Viborg, Alexander Holm1; Sørensen, Kim Ib4; Gilad, Ofir5; Steen-Jensen, Daniel Bisgaard3; Dilokpimol, Adiphol1; Jacobsen, Susanne1; Svensson, Birte6
1 Department of Systems Biology, Technical University of Denmark2 Enzyme and Protein Chemistry, Department of Systems Biology, Technical University of Denmark3 Center for Biological Sequence Analysis, Department of Systems Biology, Technical University of Denmark4 Chr. Hansen A/S5 Novo Nordisk Foundation Center for Biosustainability, Technical University of Denmark6 Enzyme and Protein Chemistry, Department of Biotechnology and Biomedicine, Technical University of Denmark
The Bifidobacterium animalis subsp. lactis BB-12 gene BIF_00092, assigned to encode a β-d-xylosidase (BXA43) of glycoside hydrolase family 43 (GH43), was cloned with a C-terminal His-tag and expressed in Escherichia coli.
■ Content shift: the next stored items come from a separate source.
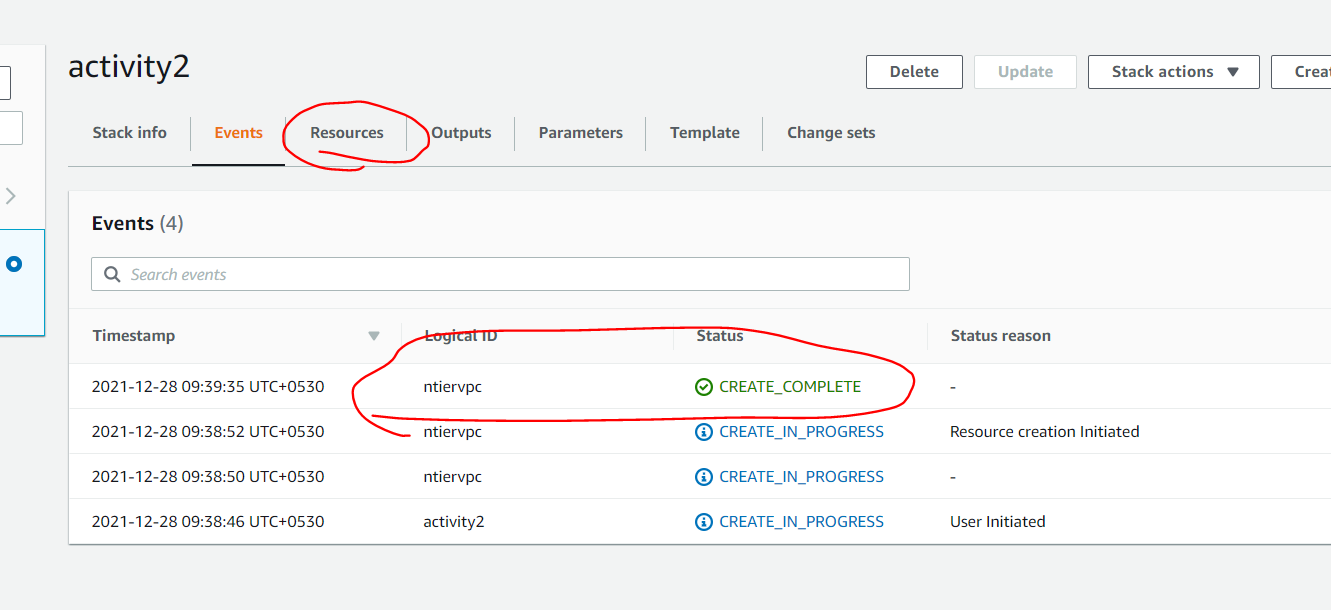This screenshot has height=610, width=1331.
Task: Click inside the Search events field
Action: 510,274
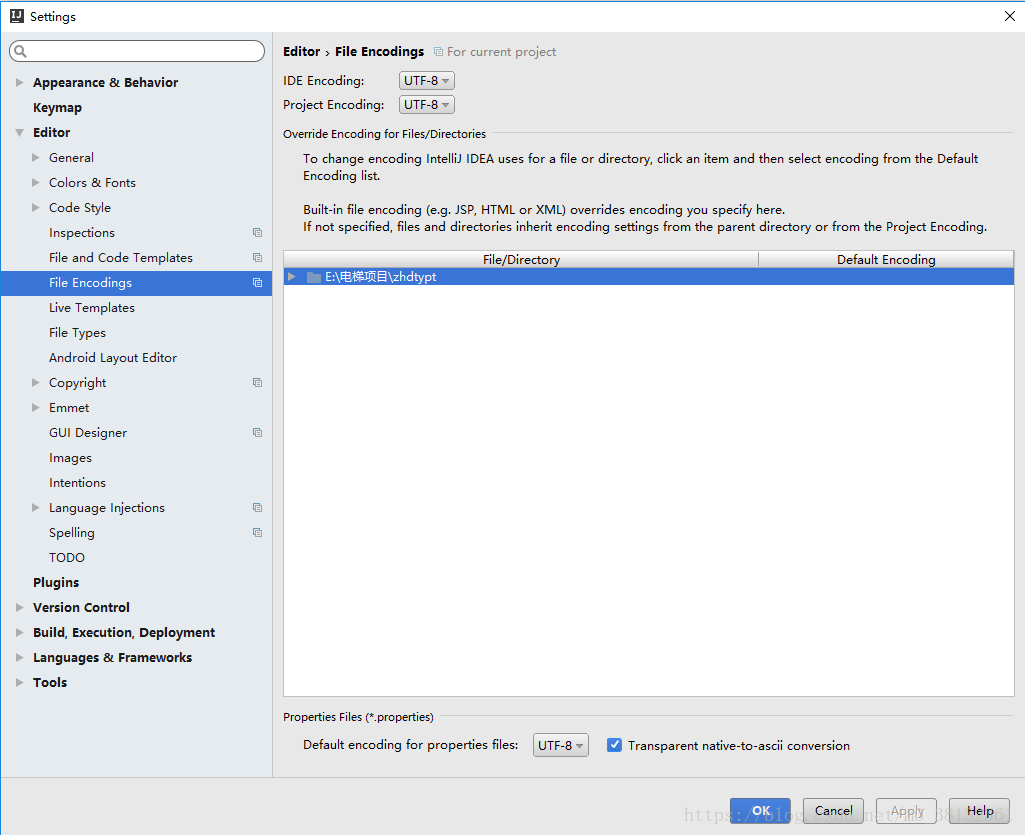Select the Keymap settings page
The width and height of the screenshot is (1025, 835).
57,107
BXA43 was purified to homogeneity from the cell lysate and found to be a dual-specificity exo-hydrolase active on para-nitrophenyl-β-d-xylopyranoside (pNPX), para-nitrophenyl-α-L-arabinofuranoside (pNPA), β-(1 → 4)-xylopyranosyl oligomers (XOS) of degree of polymerisation (DP) 2–4, and birchwood xylan. A phylogenetic tree of the 92 characterised GH43 enzymes displayed five distinct groups (I − V) showing specificity differences. BXA43 belonged to group IV and had an activity ratio for pNPA:pNPX of 1:25. BXA43 was stable below 40°C and at pH 4.0–8.0 and showed maximum activity at pH 5.5 and 50°C. Km and kcat for pNPX were 15.6 ± 4.2 mM and 60.6 ± 10.8 s-1, respectively, and substrate inhibition became apparent above 18 mM pNPX. Similar kinetic parameters and catalytic efficiency values were reported for β-d-xylosidase (XynB3) from Geobacillus stearothermophilus T‒6 also belonging to group IV. The activity of BXA43 for xylooligosaccharides increased with the size and was 2.3 and 5.6 fold higher, respectively for xylobiose and xylotetraose compared to pNPX. BXA43 showed clearly metal inhibition for Zn2+ and Ag+, which is different to its close homologues. Multiple sequence alignment and homology modelling indicated that Arg505Tyr506 present in BXA43 are probably important for binding to xylotetraose at subsite +3 and occur only in GH43 from the Bifidobacterium genus.